(Task)
The answer must consist only of the lines from the line with "Undercar Services (63, 903)" to the line with "[Find us on Twitter] (40, 2509)", both included, exactly as they stand below.

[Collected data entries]
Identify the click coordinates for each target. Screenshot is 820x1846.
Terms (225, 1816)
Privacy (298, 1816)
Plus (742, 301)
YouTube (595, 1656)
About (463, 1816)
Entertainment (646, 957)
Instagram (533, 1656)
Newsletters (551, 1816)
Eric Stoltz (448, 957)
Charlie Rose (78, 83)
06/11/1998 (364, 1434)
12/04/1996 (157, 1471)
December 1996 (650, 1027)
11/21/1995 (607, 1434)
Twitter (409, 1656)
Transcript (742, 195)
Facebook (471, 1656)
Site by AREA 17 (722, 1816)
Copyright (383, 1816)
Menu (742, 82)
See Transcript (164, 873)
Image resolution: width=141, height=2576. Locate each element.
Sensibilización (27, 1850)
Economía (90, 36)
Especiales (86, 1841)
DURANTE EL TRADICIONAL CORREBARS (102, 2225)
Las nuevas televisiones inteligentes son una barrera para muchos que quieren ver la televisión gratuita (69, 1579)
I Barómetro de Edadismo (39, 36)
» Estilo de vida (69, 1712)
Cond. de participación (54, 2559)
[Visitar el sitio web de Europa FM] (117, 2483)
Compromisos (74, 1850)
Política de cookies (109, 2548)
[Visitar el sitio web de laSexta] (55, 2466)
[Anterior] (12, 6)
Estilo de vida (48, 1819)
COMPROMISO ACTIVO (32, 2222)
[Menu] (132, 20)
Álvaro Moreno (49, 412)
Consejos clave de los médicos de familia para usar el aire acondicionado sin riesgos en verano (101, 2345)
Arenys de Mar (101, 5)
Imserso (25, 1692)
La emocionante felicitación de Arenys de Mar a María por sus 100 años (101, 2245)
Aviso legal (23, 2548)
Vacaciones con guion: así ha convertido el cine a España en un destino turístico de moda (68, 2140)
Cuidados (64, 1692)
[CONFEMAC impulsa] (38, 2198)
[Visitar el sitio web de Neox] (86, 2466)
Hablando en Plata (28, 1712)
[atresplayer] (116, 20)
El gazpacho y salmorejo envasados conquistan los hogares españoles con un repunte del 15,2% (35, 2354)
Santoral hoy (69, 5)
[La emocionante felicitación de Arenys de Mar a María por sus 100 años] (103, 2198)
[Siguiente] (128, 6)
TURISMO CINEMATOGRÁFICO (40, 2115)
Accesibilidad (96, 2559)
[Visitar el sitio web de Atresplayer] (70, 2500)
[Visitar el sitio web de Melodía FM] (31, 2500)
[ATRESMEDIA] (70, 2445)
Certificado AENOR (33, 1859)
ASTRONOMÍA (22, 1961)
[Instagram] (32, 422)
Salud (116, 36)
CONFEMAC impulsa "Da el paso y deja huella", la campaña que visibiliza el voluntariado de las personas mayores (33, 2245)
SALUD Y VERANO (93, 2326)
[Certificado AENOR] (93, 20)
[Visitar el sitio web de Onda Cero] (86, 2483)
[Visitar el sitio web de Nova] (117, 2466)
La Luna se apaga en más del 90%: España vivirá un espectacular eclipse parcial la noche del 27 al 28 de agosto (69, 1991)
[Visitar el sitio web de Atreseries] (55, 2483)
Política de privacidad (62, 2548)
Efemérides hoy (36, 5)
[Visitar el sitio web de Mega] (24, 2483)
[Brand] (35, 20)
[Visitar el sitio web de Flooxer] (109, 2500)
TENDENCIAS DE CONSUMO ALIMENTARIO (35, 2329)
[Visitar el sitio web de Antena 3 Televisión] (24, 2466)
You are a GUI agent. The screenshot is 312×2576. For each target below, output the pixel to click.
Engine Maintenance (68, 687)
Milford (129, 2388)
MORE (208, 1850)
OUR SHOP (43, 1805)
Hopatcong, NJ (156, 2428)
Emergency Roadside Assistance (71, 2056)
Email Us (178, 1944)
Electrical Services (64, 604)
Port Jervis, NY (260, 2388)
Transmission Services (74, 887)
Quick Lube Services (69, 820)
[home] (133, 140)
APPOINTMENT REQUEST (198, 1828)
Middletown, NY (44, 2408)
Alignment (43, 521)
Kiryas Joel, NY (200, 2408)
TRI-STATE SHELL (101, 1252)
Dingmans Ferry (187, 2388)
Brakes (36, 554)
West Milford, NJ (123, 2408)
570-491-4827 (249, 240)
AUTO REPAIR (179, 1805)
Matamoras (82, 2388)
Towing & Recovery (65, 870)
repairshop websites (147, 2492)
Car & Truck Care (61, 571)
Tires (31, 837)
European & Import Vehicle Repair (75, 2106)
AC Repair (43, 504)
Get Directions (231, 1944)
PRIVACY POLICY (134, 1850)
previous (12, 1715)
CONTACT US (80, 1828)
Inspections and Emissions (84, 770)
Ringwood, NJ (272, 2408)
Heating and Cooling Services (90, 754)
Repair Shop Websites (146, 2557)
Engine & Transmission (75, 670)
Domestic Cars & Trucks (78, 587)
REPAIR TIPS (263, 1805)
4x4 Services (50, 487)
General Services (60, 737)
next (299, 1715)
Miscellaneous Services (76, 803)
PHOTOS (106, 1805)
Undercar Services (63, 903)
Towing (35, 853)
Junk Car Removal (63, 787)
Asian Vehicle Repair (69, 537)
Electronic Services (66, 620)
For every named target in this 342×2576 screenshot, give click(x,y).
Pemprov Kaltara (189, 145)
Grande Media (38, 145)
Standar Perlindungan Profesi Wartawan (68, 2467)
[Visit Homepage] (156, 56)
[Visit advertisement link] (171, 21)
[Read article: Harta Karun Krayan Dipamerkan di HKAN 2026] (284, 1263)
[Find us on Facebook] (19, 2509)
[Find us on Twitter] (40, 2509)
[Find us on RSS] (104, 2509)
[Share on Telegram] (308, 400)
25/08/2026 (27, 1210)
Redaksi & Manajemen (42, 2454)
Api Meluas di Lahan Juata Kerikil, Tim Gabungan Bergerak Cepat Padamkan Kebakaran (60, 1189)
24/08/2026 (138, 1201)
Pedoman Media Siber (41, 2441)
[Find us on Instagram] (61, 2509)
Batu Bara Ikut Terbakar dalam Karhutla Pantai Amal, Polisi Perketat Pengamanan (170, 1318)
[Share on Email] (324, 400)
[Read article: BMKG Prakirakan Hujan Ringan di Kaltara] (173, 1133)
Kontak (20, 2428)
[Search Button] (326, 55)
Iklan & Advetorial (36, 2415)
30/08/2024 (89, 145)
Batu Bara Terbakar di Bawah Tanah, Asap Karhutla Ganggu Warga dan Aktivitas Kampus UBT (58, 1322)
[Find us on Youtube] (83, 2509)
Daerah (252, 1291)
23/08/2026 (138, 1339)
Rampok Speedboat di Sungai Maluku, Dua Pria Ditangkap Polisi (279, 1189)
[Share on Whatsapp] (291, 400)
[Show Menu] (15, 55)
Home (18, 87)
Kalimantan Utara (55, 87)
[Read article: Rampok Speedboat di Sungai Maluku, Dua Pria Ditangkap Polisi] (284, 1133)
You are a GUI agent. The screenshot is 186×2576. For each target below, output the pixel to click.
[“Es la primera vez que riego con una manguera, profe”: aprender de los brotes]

(Answer for this exercise)
Undercar Services (63, 903)
Towing (35, 853)
Junk Car Removal (63, 787)
Asian Vehicle Repair (69, 537)
Electronic Services (66, 620)
For every named target in this 342×2576 screenshot, give click(x,y).
Pemprov Kaltara (189, 145)
Grande Media (38, 145)
Standar Perlindungan Profesi Wartawan (68, 2467)
[Visit Homepage] (156, 56)
[Visit advertisement link] (171, 21)
[Read article: Harta Karun Krayan Dipamerkan di HKAN 2026] (284, 1263)
[Find us on Facebook] (19, 2509)
[Find us on Twitter] (40, 2509)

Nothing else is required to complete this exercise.